- SOURCE

In Europe, Stage 3 of European Economic and Monetary Union began successfully on January 1, 1999, with 11 member countries of the EU adopting the euro as their currency and the European Central Bank (ECB) assuming responsibility for monetary policy in the euro area. Through 1998, short- and long-term interest rates in the area continued to converge toward the levels prevailing in Germany, France, and other core countries; in a coordinated move in early December, official short-term interest rates were lowered to 3 percent. The ECB held its repurchase (“repo”) rate at this level until early April 1999, when the rate was lowered to 2½ percent. Growth in the euro area, which had strengthened in 1997, with momentum largely maintained through mid-1998, slowed significantly in late 1998, reflecting weaker external demand and an associated deterioration in business confidence, before recovering partially in early 1999. Inflation remained well under control in the area as a whole, with 12-month consumer price inflation at 1.1 percent at the end of the period, partly reflecting weak commodity prices. Unemployment in the euro area remained high, at 10½ percent in April 1999, compared with 11 percent a year earlier.

- SET TASK
List every percentage figure given in the passage on the euro area, in the order in which they appear. The lines that follow have no connection to the passage on the euro area.

- DATA PROVIDED
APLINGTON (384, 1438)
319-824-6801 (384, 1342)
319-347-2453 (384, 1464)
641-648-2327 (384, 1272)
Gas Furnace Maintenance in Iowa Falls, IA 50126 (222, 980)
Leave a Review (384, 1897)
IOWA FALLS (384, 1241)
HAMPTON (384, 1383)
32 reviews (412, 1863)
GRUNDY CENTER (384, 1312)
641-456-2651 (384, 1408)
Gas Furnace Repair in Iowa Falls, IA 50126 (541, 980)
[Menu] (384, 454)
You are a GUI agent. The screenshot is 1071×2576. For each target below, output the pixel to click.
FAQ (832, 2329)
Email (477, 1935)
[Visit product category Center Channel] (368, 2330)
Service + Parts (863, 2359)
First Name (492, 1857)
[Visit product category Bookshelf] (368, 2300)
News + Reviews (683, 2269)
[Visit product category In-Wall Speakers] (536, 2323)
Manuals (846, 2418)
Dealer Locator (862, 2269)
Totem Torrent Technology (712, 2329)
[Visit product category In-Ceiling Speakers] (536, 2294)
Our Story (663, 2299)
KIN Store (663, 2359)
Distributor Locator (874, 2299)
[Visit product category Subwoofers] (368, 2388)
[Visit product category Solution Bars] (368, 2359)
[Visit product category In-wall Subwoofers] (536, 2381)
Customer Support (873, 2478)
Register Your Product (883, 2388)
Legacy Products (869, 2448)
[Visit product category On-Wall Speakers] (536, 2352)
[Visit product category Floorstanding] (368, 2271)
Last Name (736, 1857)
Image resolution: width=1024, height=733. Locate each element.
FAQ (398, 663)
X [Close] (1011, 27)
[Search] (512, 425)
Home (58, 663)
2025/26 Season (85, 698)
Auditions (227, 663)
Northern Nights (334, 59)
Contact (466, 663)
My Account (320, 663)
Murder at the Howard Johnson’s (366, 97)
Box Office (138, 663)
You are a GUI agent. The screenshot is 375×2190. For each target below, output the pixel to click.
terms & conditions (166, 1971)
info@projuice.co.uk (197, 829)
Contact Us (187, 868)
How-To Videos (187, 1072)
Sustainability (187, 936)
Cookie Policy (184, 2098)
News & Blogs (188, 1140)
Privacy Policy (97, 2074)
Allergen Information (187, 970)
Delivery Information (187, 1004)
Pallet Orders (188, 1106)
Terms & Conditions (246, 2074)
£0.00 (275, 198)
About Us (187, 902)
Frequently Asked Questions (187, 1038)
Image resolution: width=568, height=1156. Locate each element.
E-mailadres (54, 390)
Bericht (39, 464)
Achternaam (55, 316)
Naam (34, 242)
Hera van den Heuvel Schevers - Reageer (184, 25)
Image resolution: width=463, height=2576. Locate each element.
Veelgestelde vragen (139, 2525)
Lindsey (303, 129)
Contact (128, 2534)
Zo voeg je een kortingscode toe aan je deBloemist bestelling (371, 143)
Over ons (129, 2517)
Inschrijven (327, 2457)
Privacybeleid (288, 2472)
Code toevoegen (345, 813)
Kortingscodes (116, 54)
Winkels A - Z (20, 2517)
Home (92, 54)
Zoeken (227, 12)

- RESPONSE BELOW
3 percent, 2½ percent, 1.1 percent, 10½ percent, 11 percent